DIRECTIONS FOR THIS TASK
What you write should be the line containing "Sea Dance festival (80, 541)" followed by every line after it to the end of the listing, exactly as given, and nothing more.
*** Opening of SUPPLIED RECORDS ***
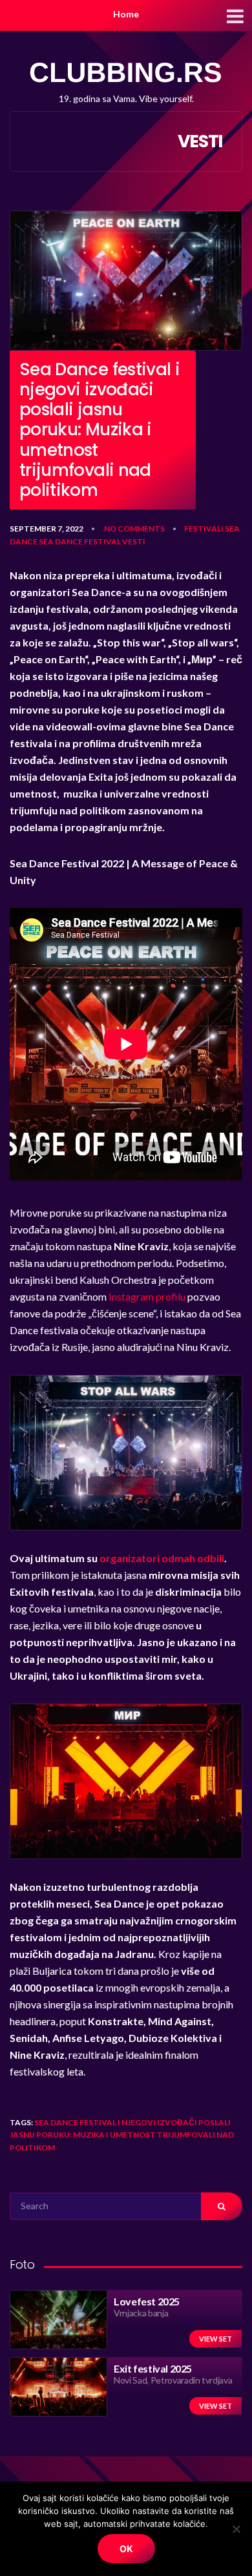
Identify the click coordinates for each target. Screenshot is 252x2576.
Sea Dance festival (80, 541)
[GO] (221, 2206)
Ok (126, 2548)
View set (215, 2338)
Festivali (204, 528)
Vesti (133, 541)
*** Close of SUPPLIED RECORDS ***
RESULT BELOW
Sea Dance festival (80, 541)
[GO] (221, 2206)
Ok (126, 2548)
View set (215, 2338)
Festivali (204, 528)
Vesti (133, 541)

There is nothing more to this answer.